* [What to do]: Write the records out once more, so that nothing differs from the original.

* [Data for the task]:
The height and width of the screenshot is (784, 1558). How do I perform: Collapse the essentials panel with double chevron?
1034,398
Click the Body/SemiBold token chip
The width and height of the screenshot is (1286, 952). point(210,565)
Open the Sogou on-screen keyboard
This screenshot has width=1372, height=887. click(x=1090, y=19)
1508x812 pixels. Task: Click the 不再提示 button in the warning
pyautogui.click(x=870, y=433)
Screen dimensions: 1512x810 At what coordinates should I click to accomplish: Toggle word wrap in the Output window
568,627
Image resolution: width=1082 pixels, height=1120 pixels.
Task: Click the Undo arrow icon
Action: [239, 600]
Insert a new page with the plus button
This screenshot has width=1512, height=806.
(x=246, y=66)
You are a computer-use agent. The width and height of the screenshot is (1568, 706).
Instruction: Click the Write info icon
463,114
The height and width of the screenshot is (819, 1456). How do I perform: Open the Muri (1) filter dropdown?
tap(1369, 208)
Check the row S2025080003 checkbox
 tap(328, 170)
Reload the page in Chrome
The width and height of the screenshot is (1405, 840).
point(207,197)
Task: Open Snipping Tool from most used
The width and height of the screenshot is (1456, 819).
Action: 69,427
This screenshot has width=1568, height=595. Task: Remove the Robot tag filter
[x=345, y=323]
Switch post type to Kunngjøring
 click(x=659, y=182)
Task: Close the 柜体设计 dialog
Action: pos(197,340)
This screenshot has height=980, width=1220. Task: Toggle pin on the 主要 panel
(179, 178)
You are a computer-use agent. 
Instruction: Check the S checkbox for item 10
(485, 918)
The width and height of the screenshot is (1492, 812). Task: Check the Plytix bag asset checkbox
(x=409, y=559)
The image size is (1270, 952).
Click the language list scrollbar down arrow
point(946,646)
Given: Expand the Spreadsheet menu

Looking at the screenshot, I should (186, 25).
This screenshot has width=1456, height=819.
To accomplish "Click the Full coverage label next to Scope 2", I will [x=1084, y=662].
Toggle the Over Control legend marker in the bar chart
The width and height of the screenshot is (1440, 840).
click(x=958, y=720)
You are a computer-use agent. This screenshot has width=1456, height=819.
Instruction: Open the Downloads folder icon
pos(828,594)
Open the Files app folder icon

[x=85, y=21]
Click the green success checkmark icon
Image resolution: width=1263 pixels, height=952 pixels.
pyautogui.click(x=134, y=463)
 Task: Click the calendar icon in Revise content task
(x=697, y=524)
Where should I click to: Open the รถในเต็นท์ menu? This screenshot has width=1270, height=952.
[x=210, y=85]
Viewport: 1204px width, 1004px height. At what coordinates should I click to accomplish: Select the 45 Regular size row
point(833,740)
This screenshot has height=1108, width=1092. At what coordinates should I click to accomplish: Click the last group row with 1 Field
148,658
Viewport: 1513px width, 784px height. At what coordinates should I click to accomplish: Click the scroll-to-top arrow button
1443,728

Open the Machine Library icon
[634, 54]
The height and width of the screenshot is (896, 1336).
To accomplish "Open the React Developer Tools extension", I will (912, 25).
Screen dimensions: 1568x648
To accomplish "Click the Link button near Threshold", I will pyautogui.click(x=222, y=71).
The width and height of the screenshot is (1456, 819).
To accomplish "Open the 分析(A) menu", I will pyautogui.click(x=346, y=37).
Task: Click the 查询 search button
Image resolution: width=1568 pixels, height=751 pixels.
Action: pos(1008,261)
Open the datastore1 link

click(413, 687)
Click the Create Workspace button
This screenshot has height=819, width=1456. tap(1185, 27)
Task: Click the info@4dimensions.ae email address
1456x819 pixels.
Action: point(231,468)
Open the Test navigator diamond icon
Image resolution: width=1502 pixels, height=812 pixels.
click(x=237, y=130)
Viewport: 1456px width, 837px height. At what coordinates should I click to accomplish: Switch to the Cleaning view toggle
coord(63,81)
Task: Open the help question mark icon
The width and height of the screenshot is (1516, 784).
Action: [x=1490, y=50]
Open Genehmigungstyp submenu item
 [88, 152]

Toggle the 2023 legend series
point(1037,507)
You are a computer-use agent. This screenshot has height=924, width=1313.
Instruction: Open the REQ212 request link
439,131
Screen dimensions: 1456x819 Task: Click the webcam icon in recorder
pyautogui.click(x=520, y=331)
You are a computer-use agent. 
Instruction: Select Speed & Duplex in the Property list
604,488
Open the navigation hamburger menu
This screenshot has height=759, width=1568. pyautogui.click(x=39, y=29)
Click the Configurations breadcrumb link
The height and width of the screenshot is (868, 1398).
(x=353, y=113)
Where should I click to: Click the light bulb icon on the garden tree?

* [Written response]:
The height and width of the screenshot is (784, 1558). How do I perform: Collapse the essentials panel with double chevron?
1034,398
Click the Body/SemiBold token chip
The width and height of the screenshot is (1286, 952). point(210,565)
Open the Sogou on-screen keyboard
This screenshot has width=1372, height=887. click(x=1090, y=19)
1508x812 pixels. Task: Click the 不再提示 button in the warning
pyautogui.click(x=870, y=433)
Screen dimensions: 1512x810 At what coordinates should I click to accomplish: Toggle word wrap in the Output window
568,627
Image resolution: width=1082 pixels, height=1120 pixels.
Task: Click the Undo arrow icon
Action: [239, 600]
Insert a new page with the plus button
This screenshot has width=1512, height=806.
(x=246, y=66)
You are a computer-use agent. The width and height of the screenshot is (1568, 706).
Instruction: Click the Write info icon
463,114
The height and width of the screenshot is (819, 1456). How do I perform: Open the Muri (1) filter dropdown?
tap(1369, 208)
Check the row S2025080003 checkbox
 tap(328, 170)
Reload the page in Chrome
The width and height of the screenshot is (1405, 840).
point(207,197)
Task: Open Snipping Tool from most used
The width and height of the screenshot is (1456, 819).
Action: 69,427
This screenshot has width=1568, height=595. Task: Remove the Robot tag filter
[x=345, y=323]
Switch post type to Kunngjøring
 click(x=659, y=182)
Task: Close the 柜体设计 dialog
Action: pos(197,340)
This screenshot has height=980, width=1220. Task: Toggle pin on the 主要 panel
(179, 178)
You are a computer-use agent. 
Instruction: Check the S checkbox for item 10
(485, 918)
The width and height of the screenshot is (1492, 812). Task: Check the Plytix bag asset checkbox
(x=409, y=559)
The image size is (1270, 952).
Click the language list scrollbar down arrow
point(946,646)
Given: Expand the Spreadsheet menu

Looking at the screenshot, I should (186, 25).
This screenshot has width=1456, height=819.
To accomplish "Click the Full coverage label next to Scope 2", I will [x=1084, y=662].
Toggle the Over Control legend marker in the bar chart
The width and height of the screenshot is (1440, 840).
click(x=958, y=720)
You are a computer-use agent. This screenshot has width=1456, height=819.
Instruction: Open the Downloads folder icon
pos(828,594)
Open the Files app folder icon

[x=85, y=21]
Click the green success checkmark icon
Image resolution: width=1263 pixels, height=952 pixels.
pyautogui.click(x=134, y=463)
 Task: Click the calendar icon in Revise content task
(x=697, y=524)
Where should I click to: Open the รถในเต็นท์ menu? This screenshot has width=1270, height=952.
[x=210, y=85]
Viewport: 1204px width, 1004px height. At what coordinates should I click to accomplish: Select the 45 Regular size row
point(833,740)
This screenshot has height=1108, width=1092. At what coordinates should I click to accomplish: Click the last group row with 1 Field
148,658
Viewport: 1513px width, 784px height. At what coordinates should I click to accomplish: Click the scroll-to-top arrow button
1443,728

Open the Machine Library icon
[634, 54]
The height and width of the screenshot is (896, 1336).
To accomplish "Open the React Developer Tools extension", I will (912, 25).
Screen dimensions: 1568x648
To accomplish "Click the Link button near Threshold", I will pyautogui.click(x=222, y=71).
The width and height of the screenshot is (1456, 819).
To accomplish "Open the 分析(A) menu", I will pyautogui.click(x=346, y=37).
Task: Click the 查询 search button
Image resolution: width=1568 pixels, height=751 pixels.
Action: pos(1008,261)
Open the datastore1 link

click(413, 687)
Click the Create Workspace button
This screenshot has height=819, width=1456. tap(1185, 27)
Task: Click the info@4dimensions.ae email address
1456x819 pixels.
Action: point(231,468)
Open the Test navigator diamond icon
Image resolution: width=1502 pixels, height=812 pixels.
click(x=237, y=130)
Viewport: 1456px width, 837px height. At what coordinates should I click to accomplish: Switch to the Cleaning view toggle
coord(63,81)
Task: Open the help question mark icon
The width and height of the screenshot is (1516, 784).
Action: [x=1490, y=50]
Open Genehmigungstyp submenu item
 [88, 152]

Toggle the 2023 legend series
point(1037,507)
You are a computer-use agent. This screenshot has height=924, width=1313.
Instruction: Open the REQ212 request link
439,131
Screen dimensions: 1456x819 Task: Click the webcam icon in recorder
pyautogui.click(x=520, y=331)
You are a computer-use agent. 
Instruction: Select Speed & Duplex in the Property list
604,488
Open the navigation hamburger menu
This screenshot has height=759, width=1568. pyautogui.click(x=39, y=29)
Click the Configurations breadcrumb link
The height and width of the screenshot is (868, 1398).
(x=353, y=113)
Where should I click to: Click the light bulb icon on the garden tree?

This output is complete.